I don't get it... When you move inside a car that is going at 100mp/h, if the air inside the car is relative to the air outside the car, we would feel a draft; would'nt we? The baloon stays where it is! It doesn't move.
• September 18th, 2006, 04:55 PM
billiards
From my experience of being in cars that make sharp left turns I'd say that it would move to the right relative to the car.
• September 18th, 2006, 04:58 PM
L.E.A.P.
But I most certanly think the baloon does not move!
• September 18th, 2006, 05:01 PM
Bettina
I don't exactly remember why but if you had a load of different objects inside the car, people, beach balls, marbles, and whatever... and only one helium balloon, all the objects would move right on a sharp left turn.... except the helium filled balloon.

Bettina
• September 18th, 2006, 05:11 PM
L.E.A.P.
Hi Bettina, welcome to the forum!

I hope you will enjoy yourself here!

As I was stating previously, The baloon does not move relatively to the air outside the car, wich would come to your answer...

:x Should've sticked to my first thought.
• September 18th, 2006, 05:12 PM
william
Maybe this will help a bit...
If the car is sitting still, gravity is pulling everything down - except the balloon.

Think buoyancy....

cheers
• September 18th, 2006, 05:17 PM
L.E.A.P.
Quote:

Originally Posted by Wikipedia
The buoyant force is equal to the weight of the displaced fluid.

I have problems understanding this... Let's say the air is a fluid... Can anyone explain it to me?

Quote:

Originally Posted by Wikipedia
Suppose a rock's weight is measured as 10 newtons when suspended by a string in a vacuum. Suppose that when the rock is lowered by the string into water, it displaces water of weight 3 newtons. The force it then exerts on the string from which it hangs will be 10 newtons minus the 3 newtons of buoyant force: 10 − 3 = 7 newtons.
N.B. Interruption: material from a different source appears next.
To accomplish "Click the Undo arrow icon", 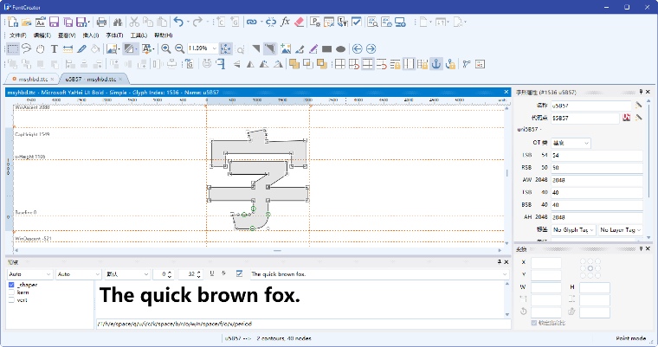I will (x=177, y=21).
Could we do the same but with air?
• September 18th, 2006, 05:25 PM
william
Quote:

Originally Posted by L.E.A.P.
Quote:

Originally Posted by Wikipedia
The buoyant force is equal to the weight of the displaced fluid.

I have problems understanding this... Let's say the air is a fluid... Can anyone explain it to me?

Well, actually, the air is a fluid. Yes, yes, I know someone will say it's a gas, but fluid dynamics still apply.

Seems like someone said everything in the car will move to the right (via Newton). This includes the air inside the car. We'll then have a density gradient provided the windows are shut (which they should be on a cold-autumn day :wink: ). The balloon, being a buoyant object, will move towards the less dense region (i.e., left).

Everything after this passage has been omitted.